Glee first assaulted Salau after she showered, overpowering her after she turned down his advances. For the next several days, Glee kept Salau tied up in a bedroom in his home, sexually assaulting her numerous times and occasionally releasing her to eat and bathe. He told investigators that he was unsure how much time he held Salau prisoner because he was “heavily under the influence of alcohol.” What is clear is that, after the assault, Glee, who had been cycling in and out of prisons for decades, decided he had no choice but to kill Salau.
“Glee stated that he was aware that he would be arrested and likely sentenced to prison if he allowed (Salau) to leave the residence,” the arrest report reads. “Glee indicated that he determined that his only course of action was to end her life.”
He bound her so tightly with rope that he was certain she would die and left her in a bedroom, according to the court documents. For several hours, he would go in and check to see whether Salau was alive. When she died, Glee took Salau’s body into the woods behind his house and obscured it under a pile of leaves.
Sims went missing several days after Salau, on June 11. On June 13, Tallahassee police traced her cellphone to Glee’s home, where they found Sims’ body under a bloody sheet in a bedroom, reports the Democrat (local outlets haven’t divulged as many details in Sims’ killing, so far). TPD encountered Salau’s body as they continued the search of Glee’s home.

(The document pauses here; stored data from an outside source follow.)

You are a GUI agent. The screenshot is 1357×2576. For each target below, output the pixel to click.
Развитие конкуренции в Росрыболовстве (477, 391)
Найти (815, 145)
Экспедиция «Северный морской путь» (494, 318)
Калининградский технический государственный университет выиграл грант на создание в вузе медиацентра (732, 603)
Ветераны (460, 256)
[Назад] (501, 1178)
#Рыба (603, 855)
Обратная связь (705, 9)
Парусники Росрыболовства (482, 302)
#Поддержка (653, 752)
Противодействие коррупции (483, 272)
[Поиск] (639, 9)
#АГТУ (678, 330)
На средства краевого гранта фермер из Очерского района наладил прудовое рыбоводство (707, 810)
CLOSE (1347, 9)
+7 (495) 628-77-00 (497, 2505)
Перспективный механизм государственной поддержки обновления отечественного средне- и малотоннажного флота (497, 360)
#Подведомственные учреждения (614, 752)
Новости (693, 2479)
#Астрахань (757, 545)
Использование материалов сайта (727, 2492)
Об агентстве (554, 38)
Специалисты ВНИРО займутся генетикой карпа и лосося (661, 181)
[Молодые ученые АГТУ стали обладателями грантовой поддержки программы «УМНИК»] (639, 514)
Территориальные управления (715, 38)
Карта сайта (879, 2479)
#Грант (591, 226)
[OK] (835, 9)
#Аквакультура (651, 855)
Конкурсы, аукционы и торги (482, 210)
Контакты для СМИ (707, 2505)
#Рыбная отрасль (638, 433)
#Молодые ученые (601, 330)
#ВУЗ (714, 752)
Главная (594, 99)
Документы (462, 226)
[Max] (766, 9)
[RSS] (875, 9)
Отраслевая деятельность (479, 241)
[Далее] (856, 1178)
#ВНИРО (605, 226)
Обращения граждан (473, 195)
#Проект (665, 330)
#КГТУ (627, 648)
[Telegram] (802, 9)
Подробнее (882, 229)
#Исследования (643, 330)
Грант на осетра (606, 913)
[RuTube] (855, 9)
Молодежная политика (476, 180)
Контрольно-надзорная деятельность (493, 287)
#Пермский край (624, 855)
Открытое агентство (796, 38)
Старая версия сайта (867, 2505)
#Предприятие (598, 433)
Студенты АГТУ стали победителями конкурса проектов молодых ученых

The details of Salau’s death are incredibly painful: the myriad ways she was brutalized, attacked and ultimately left unprotected; her life cut short even as she fiercely advocated for the life and liberty of others in her community. Since her death, vigils for her have popped up around the country, with thousands of advocates lifting up her name and the names of other women, femmes, and nonbinary victims of state violence and gender-based violence.
“Each woman was passionate about improving the lives of others,” the Tallahassee Police Department wrote in a statement, noting Salau’s advocacy with Movement 850, as well as Sims’ work with the AARP.
Glee has been charged with two counts of kidnapping, one count of sexual assault, and two counts of murder: second-degree murder and premeditated murder. The day his home was searched, Glee had purchased a Greyhound bus ticket for West Palm Beach—an indication that he is a flight risk, investigators say. He’s currently being held in jail without bond.